Apanhou a espada, apoiada em uma das colunas estreitas, e afivelou-a por cima do casaco aberto. O cinto era de couro de javali, escuro e sem adornos, bem como a bainha e o cabo comprido. A fivela era ornamentada com um dragão de aço e ouro muito bem trabalhado. Precisava se livrar daquela fivela, encontrar algo mais simples. Mas não podia fazer isso. Fora presente de Aviendha. E justamente por isso deveria se livrar daquilo. Não conseguia encontrar uma solução para aquele ciclo de pensamentos.

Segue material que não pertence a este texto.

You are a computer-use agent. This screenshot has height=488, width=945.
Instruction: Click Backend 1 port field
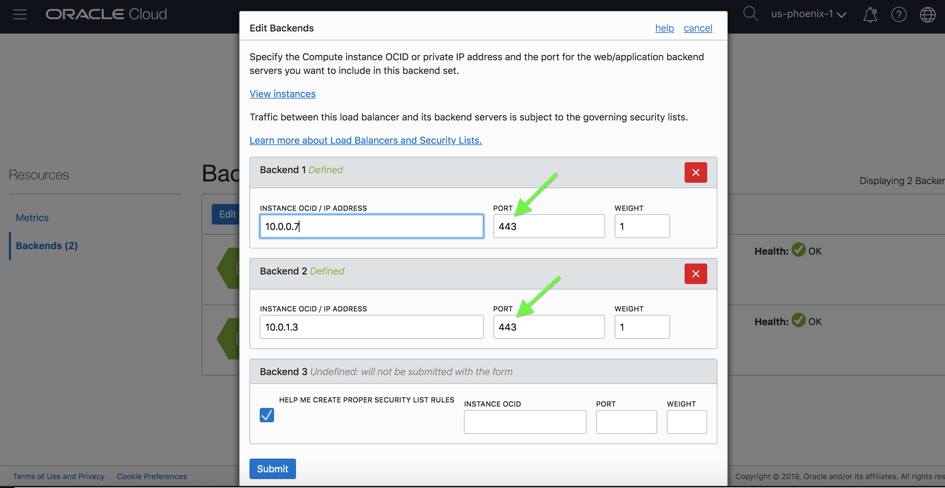coord(548,226)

Algo mais o aguardava ali: uma lança de dois pés de comprimento, com borla verde e branca abaixo da ponta afiada. Ao virar-se de volta para o pátio, ergueu-a. Uma das Donzelas entalhara o cabo curto com Dragões. Alguns já chamavam aquilo de Cetro do Dragão, sobretudo Elenia e seu grupo. Rand mantinha o objeto por perto para se lembrar de que talvez tivesse mais inimigos do que conseguia enxergar.
— Que fazenda é essa que você está falando? — A voz de Taim ganhou firmeza. — Aonde é que pretende me levar?
Rand analisou o homem por um longo instante. Não gostava de Taim. Alguma coisa nos modos dele. Ou talvez algo em si próprio. Passara tempo ele sendo o único que conseguia sequer pensar em canalizar sem medo das Aes Sedai. Bem, não fazia muito tempo, e pelo menos as Aes Sedai não tentariam amansá-lo, não agora que sabiam quem ele era. Poderia ser simplesmente isso? Ciúme por não ser mais o único? Achava que não. Apesar de tudo o mais, acolheria quantos homens capazes de canalizar tranquilos que pudesse encontrar no mundo. Enfim deixaria de ser uma aberração. Não, não chegaria a tanto, não deste lado de Tarmon Gai’don. Ele era único, era o Dragão Renascido. Quaisquer que fossem os motivos, ele simplesmente não gostava do sujeito.
Mate esse homem! Ganiu Lews Therin. Mate todos eles! Rand abafou a voz. Não era obrigado a gostar de Taim, só precisava usá-lo. E confiar nele. O que era o mais difícil.
— Vou levá-lo a um lugar onde você pode me servir — respondeu com frieza.
Taim não se encolheu nem franziu o rosto, apenas observou e aguardou, os cantos da boca por um breve instante se contorcendo naquele meio sorriso.